Quel fanatismo devoto che portò la Germania all'inferno Il libro di Ian Kershaw

L'epilogo fu selvaggio e feroce, combattuto casa per casa. Carri armati russi T-34 contro ragazzini della Hitlerjugend armati di panzerfaust. Città sventrate dai bombardamenti ma ancora difese da cecchini fanatici disposti a morire per il Führer. Che la caduta del nazismo negli ultimi mesi della Seconda guerra mondiale abbia avuto queste caratteristiche è cosa arcinota agli storici, e anche al grande pubblico.
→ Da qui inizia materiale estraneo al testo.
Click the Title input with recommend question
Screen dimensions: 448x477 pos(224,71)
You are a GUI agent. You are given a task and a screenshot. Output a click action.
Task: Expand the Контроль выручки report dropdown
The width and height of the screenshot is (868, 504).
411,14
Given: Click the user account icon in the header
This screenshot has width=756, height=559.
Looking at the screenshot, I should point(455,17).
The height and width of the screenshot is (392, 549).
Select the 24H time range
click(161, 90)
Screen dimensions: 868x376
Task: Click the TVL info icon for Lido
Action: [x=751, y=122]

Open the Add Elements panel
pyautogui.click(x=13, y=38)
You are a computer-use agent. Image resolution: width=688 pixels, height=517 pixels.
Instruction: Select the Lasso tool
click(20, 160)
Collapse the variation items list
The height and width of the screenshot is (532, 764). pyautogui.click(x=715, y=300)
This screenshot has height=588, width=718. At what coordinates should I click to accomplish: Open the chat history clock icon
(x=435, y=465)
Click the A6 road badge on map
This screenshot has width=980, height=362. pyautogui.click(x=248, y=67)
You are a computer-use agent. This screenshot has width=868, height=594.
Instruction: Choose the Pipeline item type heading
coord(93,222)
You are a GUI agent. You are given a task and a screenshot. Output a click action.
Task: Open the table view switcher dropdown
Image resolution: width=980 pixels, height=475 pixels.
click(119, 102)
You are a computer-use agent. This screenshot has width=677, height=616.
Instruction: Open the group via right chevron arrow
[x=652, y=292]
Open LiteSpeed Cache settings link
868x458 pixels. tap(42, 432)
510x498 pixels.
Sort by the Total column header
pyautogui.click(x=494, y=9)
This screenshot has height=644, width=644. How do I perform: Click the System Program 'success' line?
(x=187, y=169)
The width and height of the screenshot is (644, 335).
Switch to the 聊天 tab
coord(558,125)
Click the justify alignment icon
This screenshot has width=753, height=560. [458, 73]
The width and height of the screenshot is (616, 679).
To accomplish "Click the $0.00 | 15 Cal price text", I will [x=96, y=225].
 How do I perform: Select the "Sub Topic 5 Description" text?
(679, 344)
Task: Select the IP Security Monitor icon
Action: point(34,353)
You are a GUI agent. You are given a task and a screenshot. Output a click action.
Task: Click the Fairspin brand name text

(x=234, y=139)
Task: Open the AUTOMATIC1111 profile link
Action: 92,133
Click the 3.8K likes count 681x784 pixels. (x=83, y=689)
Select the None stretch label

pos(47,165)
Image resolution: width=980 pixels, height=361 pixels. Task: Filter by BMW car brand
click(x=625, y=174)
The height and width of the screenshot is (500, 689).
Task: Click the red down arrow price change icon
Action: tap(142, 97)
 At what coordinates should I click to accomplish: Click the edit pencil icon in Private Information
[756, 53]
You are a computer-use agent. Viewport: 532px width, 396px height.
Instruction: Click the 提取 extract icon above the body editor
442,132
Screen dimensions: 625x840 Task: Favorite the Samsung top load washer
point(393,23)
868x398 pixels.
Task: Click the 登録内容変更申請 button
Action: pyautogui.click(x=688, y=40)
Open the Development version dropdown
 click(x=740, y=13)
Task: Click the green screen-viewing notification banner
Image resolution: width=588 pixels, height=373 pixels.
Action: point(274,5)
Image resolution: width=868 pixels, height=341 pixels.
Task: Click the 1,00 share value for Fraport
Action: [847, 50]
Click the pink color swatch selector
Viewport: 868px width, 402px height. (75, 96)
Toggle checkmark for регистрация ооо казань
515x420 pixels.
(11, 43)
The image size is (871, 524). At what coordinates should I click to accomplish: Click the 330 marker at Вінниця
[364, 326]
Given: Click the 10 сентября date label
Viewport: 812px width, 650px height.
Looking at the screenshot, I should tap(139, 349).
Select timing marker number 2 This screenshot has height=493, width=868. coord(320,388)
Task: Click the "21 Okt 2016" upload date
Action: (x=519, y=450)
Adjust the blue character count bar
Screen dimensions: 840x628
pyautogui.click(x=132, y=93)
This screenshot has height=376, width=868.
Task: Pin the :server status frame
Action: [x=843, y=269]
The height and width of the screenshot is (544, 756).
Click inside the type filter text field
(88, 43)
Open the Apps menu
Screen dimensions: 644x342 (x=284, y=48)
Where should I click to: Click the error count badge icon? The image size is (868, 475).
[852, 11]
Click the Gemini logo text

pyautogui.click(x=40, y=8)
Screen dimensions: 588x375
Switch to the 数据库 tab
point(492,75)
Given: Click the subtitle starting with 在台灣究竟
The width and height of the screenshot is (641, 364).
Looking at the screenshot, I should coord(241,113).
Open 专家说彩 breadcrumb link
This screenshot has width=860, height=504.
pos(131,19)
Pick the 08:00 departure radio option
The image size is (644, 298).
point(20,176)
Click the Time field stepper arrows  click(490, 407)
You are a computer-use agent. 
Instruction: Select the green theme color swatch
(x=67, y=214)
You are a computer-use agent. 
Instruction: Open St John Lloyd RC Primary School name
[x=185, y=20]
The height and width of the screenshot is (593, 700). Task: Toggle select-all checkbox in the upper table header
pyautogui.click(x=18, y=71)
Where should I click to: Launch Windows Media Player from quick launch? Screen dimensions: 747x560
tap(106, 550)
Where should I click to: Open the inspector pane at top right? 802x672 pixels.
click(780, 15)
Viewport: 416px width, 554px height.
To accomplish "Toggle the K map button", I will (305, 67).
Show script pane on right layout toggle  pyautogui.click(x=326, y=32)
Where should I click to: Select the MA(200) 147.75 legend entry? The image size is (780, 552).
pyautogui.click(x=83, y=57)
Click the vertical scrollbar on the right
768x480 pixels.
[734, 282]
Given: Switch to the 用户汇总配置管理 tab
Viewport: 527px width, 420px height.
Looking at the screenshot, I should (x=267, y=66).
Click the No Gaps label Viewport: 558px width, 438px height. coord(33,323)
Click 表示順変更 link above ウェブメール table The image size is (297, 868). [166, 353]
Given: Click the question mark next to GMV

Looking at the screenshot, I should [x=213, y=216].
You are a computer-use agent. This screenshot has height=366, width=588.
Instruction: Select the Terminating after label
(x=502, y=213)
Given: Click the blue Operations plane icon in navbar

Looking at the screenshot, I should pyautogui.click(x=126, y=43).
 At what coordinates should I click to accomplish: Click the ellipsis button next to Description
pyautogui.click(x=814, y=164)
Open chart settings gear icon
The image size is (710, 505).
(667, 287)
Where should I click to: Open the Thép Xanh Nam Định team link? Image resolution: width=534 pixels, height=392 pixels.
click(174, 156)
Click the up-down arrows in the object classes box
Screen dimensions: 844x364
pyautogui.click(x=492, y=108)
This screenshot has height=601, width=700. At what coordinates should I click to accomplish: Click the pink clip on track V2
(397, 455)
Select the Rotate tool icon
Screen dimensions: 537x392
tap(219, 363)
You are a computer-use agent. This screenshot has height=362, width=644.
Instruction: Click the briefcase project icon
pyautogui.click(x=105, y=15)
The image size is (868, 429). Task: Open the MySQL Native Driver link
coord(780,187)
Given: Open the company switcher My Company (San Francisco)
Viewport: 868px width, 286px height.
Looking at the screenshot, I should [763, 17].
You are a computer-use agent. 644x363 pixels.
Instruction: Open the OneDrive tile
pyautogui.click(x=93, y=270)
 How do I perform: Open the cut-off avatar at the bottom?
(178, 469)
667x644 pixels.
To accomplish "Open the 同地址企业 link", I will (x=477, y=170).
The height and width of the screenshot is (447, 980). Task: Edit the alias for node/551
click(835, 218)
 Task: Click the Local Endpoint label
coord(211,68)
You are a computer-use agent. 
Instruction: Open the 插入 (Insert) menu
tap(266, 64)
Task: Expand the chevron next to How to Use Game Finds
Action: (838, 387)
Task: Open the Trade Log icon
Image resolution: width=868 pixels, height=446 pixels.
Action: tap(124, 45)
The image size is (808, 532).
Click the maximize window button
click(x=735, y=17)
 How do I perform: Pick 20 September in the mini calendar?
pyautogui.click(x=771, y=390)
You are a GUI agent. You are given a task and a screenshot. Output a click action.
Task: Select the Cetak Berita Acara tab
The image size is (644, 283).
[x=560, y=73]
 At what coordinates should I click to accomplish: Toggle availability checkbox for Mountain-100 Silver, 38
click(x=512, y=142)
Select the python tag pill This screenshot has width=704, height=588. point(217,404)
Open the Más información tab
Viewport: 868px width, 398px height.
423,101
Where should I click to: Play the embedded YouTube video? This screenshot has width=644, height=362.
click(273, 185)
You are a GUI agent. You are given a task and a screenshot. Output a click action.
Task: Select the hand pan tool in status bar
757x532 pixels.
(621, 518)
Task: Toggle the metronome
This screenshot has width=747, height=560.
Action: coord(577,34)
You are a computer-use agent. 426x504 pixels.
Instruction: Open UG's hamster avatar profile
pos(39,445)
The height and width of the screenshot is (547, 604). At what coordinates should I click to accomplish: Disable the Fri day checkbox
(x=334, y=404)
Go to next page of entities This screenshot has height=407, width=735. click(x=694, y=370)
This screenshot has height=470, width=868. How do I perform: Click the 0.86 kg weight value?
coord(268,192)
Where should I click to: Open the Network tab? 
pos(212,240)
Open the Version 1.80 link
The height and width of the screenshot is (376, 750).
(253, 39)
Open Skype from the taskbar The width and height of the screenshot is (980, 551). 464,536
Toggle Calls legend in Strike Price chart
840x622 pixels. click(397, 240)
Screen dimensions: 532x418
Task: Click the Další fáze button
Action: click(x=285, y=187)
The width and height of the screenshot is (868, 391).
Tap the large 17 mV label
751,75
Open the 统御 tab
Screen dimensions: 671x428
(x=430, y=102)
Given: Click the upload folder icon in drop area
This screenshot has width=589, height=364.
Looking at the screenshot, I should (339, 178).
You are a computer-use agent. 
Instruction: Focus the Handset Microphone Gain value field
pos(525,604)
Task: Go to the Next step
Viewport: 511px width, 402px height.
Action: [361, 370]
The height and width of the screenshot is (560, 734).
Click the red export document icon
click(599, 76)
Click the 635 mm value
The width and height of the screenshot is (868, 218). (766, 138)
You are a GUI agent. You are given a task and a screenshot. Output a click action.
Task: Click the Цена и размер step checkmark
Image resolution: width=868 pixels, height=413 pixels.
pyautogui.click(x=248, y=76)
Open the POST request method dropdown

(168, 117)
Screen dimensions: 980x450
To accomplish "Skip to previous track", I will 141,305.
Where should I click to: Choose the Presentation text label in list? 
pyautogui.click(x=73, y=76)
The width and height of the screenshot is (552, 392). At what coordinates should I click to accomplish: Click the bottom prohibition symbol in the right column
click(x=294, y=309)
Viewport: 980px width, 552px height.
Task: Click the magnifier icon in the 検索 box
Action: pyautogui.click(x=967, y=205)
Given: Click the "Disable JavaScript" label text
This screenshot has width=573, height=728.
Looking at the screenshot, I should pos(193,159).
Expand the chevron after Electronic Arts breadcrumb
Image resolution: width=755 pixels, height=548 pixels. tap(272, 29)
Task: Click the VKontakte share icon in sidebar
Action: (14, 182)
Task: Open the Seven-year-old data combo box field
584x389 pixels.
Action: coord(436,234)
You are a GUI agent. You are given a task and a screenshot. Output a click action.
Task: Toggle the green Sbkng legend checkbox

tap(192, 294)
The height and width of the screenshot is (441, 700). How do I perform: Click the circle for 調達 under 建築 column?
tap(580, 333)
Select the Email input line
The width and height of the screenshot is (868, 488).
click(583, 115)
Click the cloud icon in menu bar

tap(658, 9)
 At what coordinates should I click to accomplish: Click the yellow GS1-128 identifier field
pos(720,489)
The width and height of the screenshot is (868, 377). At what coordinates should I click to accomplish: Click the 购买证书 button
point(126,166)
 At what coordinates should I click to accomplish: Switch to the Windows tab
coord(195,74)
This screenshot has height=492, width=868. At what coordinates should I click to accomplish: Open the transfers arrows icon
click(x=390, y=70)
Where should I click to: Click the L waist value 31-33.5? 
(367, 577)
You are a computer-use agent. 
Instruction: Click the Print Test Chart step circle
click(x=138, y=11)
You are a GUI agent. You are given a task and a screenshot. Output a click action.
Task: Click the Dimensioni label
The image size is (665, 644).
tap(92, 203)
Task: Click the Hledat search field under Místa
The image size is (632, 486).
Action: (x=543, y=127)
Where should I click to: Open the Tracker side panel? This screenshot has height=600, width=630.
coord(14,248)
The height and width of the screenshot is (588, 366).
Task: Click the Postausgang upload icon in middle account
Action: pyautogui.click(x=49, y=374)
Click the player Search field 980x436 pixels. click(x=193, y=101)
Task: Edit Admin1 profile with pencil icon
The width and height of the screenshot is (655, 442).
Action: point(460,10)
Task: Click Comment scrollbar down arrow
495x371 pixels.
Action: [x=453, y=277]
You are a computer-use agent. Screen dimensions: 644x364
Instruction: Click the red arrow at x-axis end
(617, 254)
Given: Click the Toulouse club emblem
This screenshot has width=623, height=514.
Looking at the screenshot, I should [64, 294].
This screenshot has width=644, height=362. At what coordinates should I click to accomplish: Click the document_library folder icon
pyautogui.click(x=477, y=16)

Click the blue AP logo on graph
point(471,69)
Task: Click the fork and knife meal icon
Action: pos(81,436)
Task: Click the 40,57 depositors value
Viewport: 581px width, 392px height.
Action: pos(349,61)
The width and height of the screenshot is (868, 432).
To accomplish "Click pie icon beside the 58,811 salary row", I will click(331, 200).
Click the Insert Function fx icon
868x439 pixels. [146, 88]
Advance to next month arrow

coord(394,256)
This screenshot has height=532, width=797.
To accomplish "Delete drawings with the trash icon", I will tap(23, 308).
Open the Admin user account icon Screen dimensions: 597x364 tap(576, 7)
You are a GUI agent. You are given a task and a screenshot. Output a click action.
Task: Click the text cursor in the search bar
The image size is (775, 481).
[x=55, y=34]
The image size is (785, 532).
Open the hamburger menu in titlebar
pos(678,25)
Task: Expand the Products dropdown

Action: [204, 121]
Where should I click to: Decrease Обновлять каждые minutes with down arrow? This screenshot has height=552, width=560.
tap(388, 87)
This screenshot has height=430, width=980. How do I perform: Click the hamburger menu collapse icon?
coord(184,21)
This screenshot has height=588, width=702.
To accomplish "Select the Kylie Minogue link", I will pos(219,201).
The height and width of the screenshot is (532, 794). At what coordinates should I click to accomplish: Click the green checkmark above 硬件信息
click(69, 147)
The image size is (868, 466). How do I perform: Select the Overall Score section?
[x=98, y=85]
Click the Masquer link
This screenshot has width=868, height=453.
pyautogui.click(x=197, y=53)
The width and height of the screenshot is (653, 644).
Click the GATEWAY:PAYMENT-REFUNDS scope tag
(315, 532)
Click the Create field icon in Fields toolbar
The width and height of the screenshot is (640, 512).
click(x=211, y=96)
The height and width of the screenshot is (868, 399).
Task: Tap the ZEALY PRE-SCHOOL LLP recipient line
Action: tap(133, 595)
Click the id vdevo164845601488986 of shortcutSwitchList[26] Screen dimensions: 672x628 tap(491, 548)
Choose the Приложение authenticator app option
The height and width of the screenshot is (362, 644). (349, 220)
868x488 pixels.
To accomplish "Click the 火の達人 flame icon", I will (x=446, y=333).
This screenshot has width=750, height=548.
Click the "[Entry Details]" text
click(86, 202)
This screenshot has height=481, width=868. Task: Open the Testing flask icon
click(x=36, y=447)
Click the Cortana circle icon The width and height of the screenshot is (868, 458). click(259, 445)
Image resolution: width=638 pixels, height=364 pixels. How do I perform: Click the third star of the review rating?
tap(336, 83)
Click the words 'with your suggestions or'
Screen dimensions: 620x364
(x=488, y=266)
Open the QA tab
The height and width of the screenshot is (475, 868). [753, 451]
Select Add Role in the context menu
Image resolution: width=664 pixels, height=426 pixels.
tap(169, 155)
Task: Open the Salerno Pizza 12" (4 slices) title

Però il nuovo lavoro di uno specialista del nazismo come Ian Kershaw - La fine del Terzo Reich. Germania 1944-45 (Bompiani, pagg. 622, euro30) - scava in profondità nei meccanismi che consentirono una così cocciuta resistenza. Si tratta infatti di un caso quasi unico di resistenza totale. Nessun regime a parte quello di Hitler, infatti, ha mai mostrato una così grande determinazione a resistere sino all'annientamento totale. Kershaw, professore di storia moderna all'università di Sheffield, dimostra sin dalle prime pagine che non si può considerare una spiegazione la repressione dei nazisti verso ogni tentativo di rivolta. A fare la differenza fu da un lato la Wehrmacht che continuò a combattere e spesso si sostituì alle strutture civili e politiche ormai al collasso, dall'altro la popolazione.

Se dopo la guerra è diventata vulgata comune che i tedeschi erano «obbligati» a resistere, Kershaw invece dimostra come il principio del dominio carismatico avesse penetrato in profondità la loro mentalità. Può sembrarci un meccanismo irrazionale, ma aveva plasmato un'intera nazione.